Mechanistically, aldosterone and cortisol share converging pathways that exacerbate hypertension. Cortisol, particularly in states of chronic mild excess, can activate mineralocorticoid receptors through saturation of 11β-HSD2, thereby mimicking aldosterone-like effects.

This overlap may explain the observed co-secretion phenotype and the persistence of elevated blood pressure despite multidrug therapy.

Importantly, the MOMENTUM data suggest a higher prevalence of hypercortisolism in patients with chronic kidney disease, diabetes, and established cardiovascular disease, supporting a bidirectional relationship between endocrine dysregulation and cardiometabolic burden. These observations underscore the need for a broader diagnostic framework in rHTN.

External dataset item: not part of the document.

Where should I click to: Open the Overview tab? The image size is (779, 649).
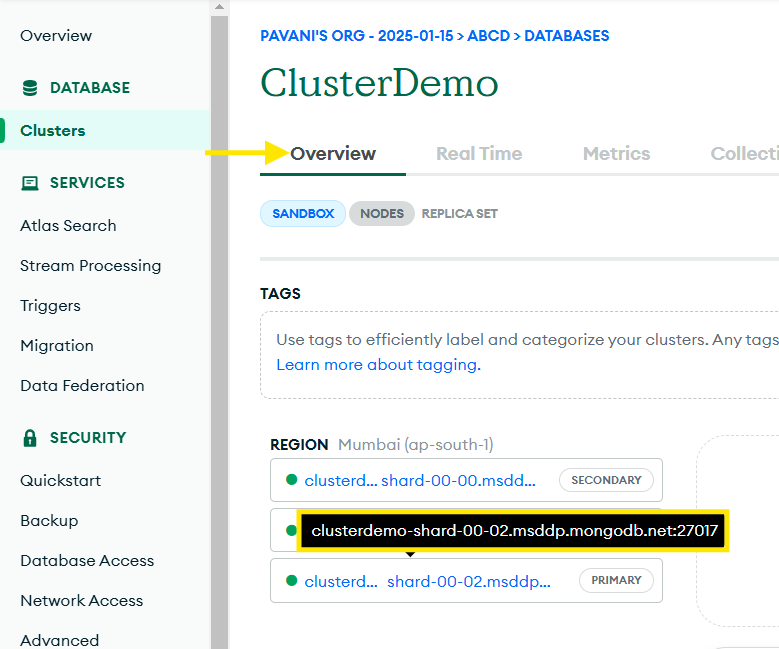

Despite guideline recommendations, real-world screening for PA remains low, and evaluation for hypercortisolism is even less standardized.

The current evidence supports a dual-hormone screening strategy incorporating both aldosterone-renin ratio (ARR) and overnight dexamethasone suppression testing (DST), particularly in patients with resistant hypertension and high-risk phenotypes.

Although full peer-reviewed data from MOMENTUM are awaited, the consistency of these findings with prior literature strengthens their clinical relevance.

Collectively, these data raise a critical question: should resistant hypertension be routinely approached through an endocrinology lens?